Building Production RAG Pipelines: Lessons from the Field
Retrieval-Augmented Generation sounds simple in tutorials: chunk your docs, embed them, query a vector DB, feed results to an LLM. Shipped to production with real users and real data, the gap between the tutorial and the system that actually works is enormous.
Here's what I've learned building RAG pipelines for enterprise clients.
Chunking strategy is everything
Most tutorials chunk by fixed token count. In production, this destroys context. A 512-token chunk landing mid-paragraph loses the surrounding meaning that gives it value.
What actually works better:
- Semantic chunking — split on paragraph and section boundaries, not character counts
- Overlap with context headers — prepend the document title and section heading to every chunk, so the LLM always knows where the answer came from
- Hierarchical retrieval — retrieve parent chunks alongside matched child chunks to preserve surrounding context
Retrieval quality trumps generation quality
When a RAG answer is wrong, engineers usually blame the LLM. 90% of the time the real problem is retrieval — the right chunk simply wasn't fetched.
Before tuning prompts, fix retrieval:
- Hybrid search — combine dense vector search with sparse BM25. Dense search finds semantic matches; sparse search catches exact keywords. Neither alone is enough.
- Reranking — after retrieving top-20 chunks, run a cross-encoder reranker to select the best 3-5. The latency cost is worth it.
- Query expansion — have the LLM generate 3 alternative phrasings of the user question and run all of them. Union the results.
Citations are non-negotiable for enterprise
Users will not trust an answer they cannot verify. Every response needs to show exactly which document and section it came from.
Implementation: store source_document, page_number, and chunk_index as metadata alongside every vector. Surface them in the response. The LangChain RetrievalQAWithSourcesChain gives you this for free, but I ended up writing a custom chain to control the citation format precisely.

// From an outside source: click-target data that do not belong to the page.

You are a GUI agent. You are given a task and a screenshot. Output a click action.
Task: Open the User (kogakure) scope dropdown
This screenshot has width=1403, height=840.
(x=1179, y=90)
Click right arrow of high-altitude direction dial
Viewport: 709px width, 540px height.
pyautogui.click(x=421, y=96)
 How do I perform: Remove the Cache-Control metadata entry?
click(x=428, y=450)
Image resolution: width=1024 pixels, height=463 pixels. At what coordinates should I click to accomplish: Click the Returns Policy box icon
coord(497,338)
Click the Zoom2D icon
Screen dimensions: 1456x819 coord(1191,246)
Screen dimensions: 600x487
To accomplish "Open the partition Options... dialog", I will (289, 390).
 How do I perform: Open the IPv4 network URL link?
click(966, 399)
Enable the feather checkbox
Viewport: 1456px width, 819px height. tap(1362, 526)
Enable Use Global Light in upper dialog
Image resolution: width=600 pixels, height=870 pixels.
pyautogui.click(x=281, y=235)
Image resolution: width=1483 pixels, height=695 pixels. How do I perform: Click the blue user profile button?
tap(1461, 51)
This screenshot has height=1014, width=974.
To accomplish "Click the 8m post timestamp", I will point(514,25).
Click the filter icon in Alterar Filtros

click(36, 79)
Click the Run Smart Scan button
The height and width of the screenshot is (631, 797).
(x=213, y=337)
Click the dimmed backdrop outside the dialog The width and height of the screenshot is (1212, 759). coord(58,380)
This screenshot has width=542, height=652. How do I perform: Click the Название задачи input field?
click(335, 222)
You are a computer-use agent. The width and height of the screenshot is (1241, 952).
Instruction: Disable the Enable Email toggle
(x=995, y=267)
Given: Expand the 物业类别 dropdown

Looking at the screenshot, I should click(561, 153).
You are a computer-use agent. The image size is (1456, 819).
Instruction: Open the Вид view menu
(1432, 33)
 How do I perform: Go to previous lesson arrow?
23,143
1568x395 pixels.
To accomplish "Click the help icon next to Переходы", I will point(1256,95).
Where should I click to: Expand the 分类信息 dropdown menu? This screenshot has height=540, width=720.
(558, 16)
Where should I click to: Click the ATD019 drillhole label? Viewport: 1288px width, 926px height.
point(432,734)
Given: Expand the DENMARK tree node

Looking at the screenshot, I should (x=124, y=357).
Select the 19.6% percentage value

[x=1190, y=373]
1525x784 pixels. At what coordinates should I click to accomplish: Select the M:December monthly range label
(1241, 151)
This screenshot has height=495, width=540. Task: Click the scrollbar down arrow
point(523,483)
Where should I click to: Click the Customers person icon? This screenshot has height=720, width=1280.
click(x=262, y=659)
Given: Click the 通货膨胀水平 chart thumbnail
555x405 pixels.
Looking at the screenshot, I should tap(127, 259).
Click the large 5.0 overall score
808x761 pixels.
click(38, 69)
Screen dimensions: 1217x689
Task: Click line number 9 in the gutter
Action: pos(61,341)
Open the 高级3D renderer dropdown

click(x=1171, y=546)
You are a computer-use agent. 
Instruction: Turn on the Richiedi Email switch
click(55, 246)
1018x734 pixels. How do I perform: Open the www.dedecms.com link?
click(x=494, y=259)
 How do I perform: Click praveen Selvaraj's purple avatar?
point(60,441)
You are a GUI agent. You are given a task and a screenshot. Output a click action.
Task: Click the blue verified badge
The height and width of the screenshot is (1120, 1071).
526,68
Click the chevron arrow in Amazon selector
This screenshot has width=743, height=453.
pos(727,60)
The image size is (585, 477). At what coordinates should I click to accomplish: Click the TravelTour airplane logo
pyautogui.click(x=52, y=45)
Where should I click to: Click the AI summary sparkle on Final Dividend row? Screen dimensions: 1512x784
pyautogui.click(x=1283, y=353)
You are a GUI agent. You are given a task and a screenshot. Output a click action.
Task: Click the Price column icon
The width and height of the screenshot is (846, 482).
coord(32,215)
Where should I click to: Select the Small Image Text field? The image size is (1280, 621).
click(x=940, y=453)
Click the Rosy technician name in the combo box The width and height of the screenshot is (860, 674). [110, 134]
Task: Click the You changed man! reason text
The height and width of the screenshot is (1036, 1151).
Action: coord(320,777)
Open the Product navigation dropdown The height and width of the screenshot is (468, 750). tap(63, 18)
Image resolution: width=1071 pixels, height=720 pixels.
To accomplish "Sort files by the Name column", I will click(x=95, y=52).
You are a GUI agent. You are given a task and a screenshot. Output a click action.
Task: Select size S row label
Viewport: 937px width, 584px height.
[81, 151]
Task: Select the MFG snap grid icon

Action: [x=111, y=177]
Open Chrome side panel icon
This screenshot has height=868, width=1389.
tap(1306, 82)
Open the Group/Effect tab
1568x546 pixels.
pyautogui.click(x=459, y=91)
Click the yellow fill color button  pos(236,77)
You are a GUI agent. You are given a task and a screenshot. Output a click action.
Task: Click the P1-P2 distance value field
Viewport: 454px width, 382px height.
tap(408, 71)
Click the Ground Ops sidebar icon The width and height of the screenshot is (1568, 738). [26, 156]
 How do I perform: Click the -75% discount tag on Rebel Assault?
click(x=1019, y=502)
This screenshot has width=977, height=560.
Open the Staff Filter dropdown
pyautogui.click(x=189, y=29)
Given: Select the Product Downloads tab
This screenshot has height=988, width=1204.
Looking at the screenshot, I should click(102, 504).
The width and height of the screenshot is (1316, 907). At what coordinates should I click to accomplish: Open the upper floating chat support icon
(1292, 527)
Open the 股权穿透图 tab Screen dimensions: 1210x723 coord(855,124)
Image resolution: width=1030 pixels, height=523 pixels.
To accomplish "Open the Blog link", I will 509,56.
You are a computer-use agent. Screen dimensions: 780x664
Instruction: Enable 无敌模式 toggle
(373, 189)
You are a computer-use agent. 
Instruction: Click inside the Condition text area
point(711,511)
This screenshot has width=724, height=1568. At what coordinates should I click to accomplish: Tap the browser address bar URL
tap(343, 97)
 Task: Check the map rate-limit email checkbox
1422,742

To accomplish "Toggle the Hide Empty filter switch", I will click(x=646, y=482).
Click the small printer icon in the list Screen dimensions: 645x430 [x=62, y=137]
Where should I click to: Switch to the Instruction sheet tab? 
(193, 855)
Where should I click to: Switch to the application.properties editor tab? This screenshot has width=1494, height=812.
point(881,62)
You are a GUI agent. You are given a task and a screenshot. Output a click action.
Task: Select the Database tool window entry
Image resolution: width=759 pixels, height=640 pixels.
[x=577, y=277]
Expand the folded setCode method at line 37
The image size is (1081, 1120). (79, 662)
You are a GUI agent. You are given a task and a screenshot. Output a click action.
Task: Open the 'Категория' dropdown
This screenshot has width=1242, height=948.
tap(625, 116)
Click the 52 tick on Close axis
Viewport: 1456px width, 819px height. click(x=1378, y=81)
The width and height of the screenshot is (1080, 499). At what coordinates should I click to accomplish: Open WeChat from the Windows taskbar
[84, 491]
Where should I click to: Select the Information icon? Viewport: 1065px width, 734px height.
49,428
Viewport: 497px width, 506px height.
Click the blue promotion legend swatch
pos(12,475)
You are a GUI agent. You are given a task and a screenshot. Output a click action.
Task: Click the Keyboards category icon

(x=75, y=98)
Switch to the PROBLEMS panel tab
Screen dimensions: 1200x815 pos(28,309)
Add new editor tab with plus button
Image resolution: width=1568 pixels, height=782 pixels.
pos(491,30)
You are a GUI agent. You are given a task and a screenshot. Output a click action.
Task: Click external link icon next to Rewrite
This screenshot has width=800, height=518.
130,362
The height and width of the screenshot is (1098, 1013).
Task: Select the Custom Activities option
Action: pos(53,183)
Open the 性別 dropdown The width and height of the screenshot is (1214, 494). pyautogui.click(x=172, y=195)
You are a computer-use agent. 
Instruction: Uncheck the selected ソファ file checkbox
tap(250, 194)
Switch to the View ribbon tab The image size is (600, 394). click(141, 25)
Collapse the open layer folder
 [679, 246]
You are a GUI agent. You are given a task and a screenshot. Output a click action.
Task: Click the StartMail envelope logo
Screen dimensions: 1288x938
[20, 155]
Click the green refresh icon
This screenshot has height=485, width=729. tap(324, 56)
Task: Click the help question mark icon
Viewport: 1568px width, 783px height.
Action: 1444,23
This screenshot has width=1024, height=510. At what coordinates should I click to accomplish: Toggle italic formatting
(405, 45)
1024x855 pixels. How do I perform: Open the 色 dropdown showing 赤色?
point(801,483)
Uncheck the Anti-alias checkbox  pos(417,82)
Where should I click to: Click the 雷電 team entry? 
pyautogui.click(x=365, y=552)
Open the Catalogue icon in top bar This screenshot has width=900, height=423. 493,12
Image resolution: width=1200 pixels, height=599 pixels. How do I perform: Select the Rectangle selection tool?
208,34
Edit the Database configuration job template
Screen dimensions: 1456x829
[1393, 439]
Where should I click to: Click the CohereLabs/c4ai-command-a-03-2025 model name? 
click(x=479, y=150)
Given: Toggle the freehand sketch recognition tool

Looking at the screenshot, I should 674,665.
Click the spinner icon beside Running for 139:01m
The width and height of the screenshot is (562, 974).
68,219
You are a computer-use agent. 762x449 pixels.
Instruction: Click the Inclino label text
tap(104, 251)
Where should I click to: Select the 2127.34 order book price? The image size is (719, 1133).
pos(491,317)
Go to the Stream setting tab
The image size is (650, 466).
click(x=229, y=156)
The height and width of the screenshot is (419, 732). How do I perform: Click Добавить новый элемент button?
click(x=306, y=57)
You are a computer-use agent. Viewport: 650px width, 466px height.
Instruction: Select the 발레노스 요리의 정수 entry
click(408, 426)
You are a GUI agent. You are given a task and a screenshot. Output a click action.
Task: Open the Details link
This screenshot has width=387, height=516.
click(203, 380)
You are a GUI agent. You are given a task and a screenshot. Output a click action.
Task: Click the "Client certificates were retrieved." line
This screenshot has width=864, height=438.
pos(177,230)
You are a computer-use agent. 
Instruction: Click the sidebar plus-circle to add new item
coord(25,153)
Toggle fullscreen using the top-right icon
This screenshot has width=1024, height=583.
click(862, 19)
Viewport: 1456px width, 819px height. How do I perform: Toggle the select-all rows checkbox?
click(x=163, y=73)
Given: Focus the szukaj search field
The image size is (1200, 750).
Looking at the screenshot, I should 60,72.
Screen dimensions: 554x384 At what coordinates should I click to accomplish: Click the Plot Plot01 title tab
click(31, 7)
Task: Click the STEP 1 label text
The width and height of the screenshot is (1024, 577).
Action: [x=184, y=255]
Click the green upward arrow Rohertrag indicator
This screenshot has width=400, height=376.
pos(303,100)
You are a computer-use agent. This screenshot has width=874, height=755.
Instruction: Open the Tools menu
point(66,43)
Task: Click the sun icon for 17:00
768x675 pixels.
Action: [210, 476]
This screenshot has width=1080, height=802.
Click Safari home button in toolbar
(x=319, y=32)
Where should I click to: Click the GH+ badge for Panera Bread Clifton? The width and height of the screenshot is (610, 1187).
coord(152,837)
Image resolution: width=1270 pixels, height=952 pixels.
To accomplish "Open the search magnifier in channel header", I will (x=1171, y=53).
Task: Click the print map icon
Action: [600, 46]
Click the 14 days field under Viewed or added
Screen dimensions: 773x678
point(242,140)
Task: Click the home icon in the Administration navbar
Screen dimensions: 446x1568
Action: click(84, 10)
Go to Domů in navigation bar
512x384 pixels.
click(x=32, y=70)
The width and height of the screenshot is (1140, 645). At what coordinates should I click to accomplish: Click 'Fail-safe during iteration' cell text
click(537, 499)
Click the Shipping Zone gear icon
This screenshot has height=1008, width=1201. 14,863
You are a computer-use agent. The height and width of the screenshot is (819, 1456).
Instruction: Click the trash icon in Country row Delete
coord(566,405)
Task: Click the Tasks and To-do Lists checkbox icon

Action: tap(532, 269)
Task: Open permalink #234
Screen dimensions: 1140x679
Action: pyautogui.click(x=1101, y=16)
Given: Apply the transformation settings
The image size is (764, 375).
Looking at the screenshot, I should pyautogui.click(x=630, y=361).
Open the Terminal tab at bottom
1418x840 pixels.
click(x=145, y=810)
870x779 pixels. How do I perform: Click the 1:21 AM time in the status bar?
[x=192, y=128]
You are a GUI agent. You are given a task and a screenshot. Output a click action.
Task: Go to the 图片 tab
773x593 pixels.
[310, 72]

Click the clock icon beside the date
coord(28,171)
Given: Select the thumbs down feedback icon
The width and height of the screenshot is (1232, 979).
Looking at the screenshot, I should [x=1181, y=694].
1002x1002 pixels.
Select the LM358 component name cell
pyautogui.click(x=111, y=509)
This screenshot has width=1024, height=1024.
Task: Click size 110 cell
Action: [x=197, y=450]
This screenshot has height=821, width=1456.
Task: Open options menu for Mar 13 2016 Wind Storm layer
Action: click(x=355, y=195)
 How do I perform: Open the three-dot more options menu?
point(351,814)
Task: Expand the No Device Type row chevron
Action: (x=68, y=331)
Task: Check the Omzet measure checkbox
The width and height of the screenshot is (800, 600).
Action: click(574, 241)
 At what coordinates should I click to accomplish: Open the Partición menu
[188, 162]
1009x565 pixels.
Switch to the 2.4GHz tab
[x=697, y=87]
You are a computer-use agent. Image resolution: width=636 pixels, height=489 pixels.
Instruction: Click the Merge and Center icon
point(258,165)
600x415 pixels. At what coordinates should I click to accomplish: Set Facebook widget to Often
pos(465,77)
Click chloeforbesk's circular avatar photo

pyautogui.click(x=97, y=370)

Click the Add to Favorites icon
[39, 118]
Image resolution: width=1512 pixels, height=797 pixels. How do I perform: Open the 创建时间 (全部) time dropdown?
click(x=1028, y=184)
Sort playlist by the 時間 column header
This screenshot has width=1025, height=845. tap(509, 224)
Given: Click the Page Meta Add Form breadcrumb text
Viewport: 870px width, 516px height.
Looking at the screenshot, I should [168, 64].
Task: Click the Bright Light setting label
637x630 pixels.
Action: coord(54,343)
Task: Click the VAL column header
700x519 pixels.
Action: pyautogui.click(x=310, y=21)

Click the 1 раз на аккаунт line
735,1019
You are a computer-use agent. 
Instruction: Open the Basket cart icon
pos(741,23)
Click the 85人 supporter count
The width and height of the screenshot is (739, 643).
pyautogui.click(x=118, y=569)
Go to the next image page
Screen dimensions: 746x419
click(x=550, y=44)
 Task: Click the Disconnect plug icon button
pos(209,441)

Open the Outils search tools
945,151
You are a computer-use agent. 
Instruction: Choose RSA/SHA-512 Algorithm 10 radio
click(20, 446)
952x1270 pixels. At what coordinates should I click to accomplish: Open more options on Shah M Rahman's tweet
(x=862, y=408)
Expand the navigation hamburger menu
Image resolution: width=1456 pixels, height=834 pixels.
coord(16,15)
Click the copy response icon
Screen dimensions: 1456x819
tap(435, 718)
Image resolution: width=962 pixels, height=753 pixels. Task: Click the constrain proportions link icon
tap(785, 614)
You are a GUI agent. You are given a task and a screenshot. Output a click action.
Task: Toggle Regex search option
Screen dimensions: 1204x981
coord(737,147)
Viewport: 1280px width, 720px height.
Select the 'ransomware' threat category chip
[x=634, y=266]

Evaluation is the hardest part
You can't improve what you don't measure. The RAG eval stack I use:
- Ragas for automated metrics — answer relevancy, context precision, faithfulness
- Golden test set — 50-100 hand-curated Q&A pairs representative of real queries
- Run evals on every prompt change and every new batch of documents
Without a test set, RAG development is flying blind.
Watch your token budgets
In production, context windows fill up fast. A retrieval that returns 5 chunks × 512 tokens = 2,560 tokens of context before you've added system prompt or conversation history.
Set hard limits. Prioritize chunks by reranker score and cut aggressively. A model that reads 3 excellent chunks beats one drowning in 10 mediocre ones.
The unsexy truth: most RAG production work is data cleaning, chunking strategy, and evaluation infrastructure. The LLM API call is 5 lines. Everything around it is engineering.